Count the lines in the listing below that contain the word "screenshot". Reply with the number alone.

- DATA:

• • • • •

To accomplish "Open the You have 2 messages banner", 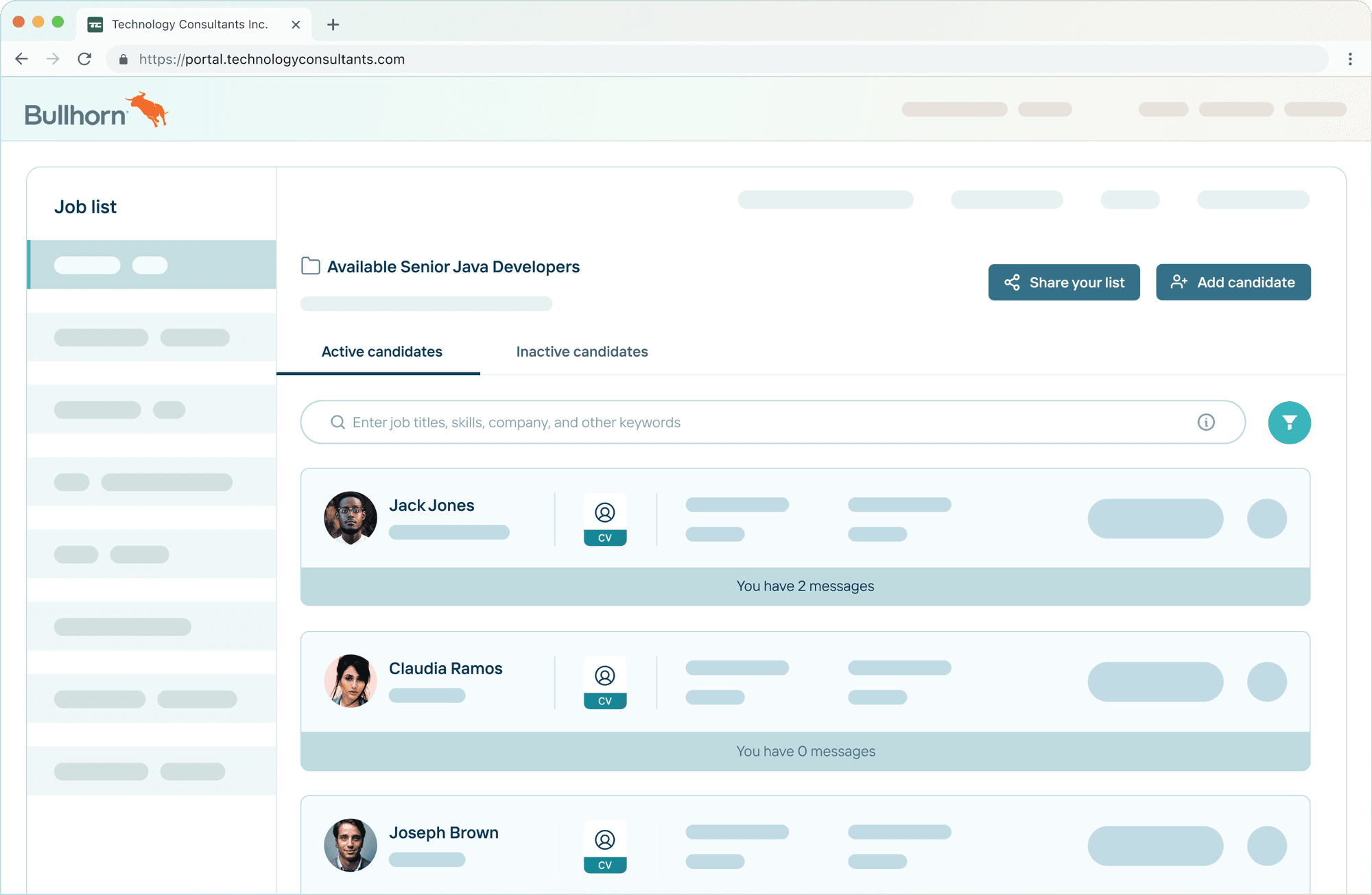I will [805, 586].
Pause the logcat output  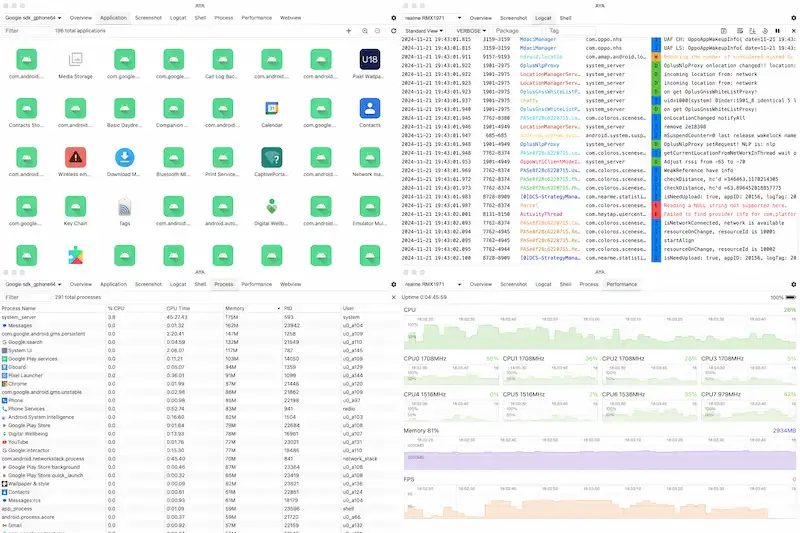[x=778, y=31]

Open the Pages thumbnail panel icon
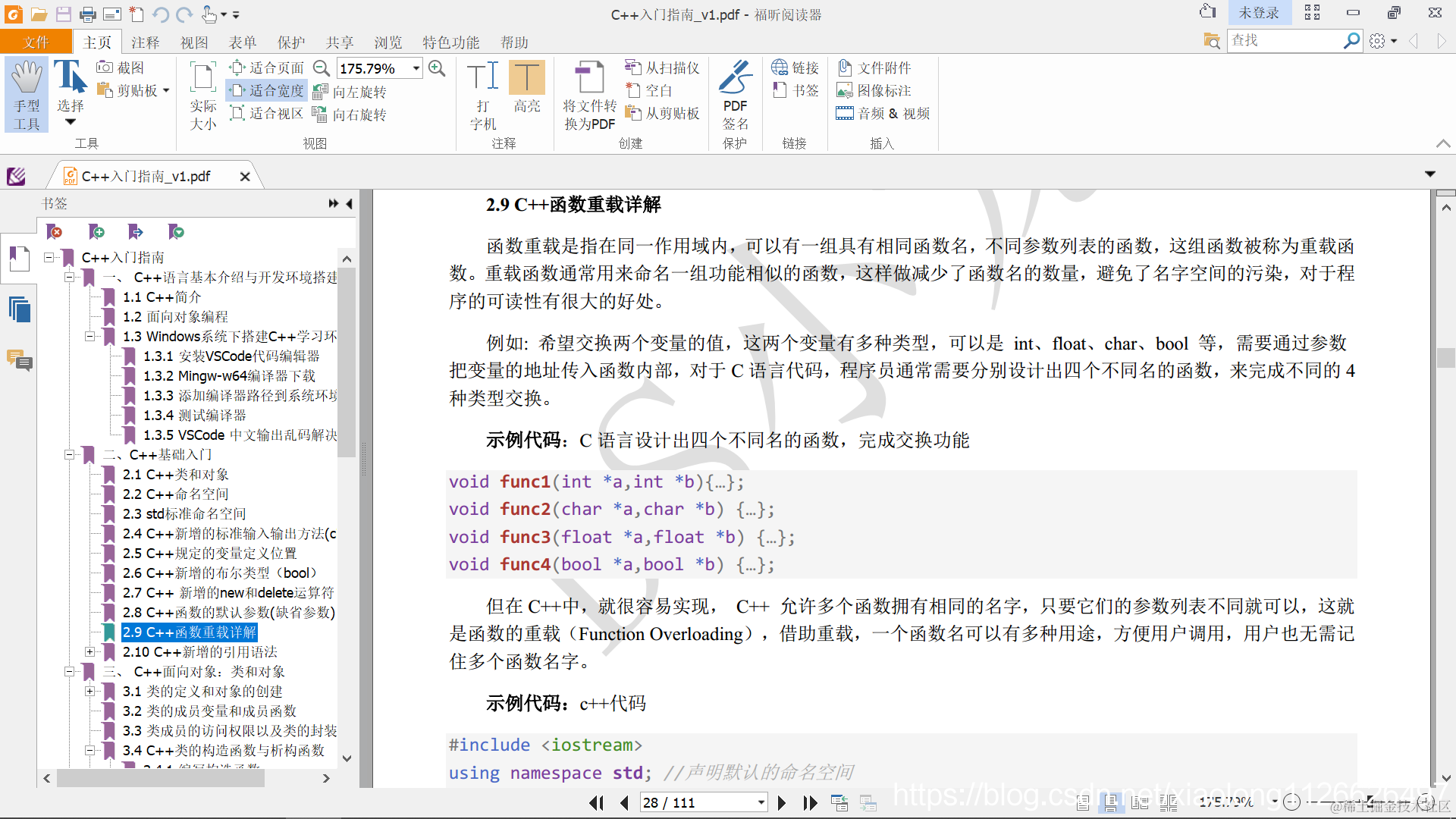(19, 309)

• • • • •

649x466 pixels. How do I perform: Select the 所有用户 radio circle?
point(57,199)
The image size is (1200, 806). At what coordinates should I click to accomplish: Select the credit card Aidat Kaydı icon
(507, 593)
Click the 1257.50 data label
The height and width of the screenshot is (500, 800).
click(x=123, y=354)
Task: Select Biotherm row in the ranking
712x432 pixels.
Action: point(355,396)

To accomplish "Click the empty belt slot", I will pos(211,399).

• • • • •

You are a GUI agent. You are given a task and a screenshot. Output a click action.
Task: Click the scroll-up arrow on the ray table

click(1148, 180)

• • • • •

- TASK SOLUTION:
2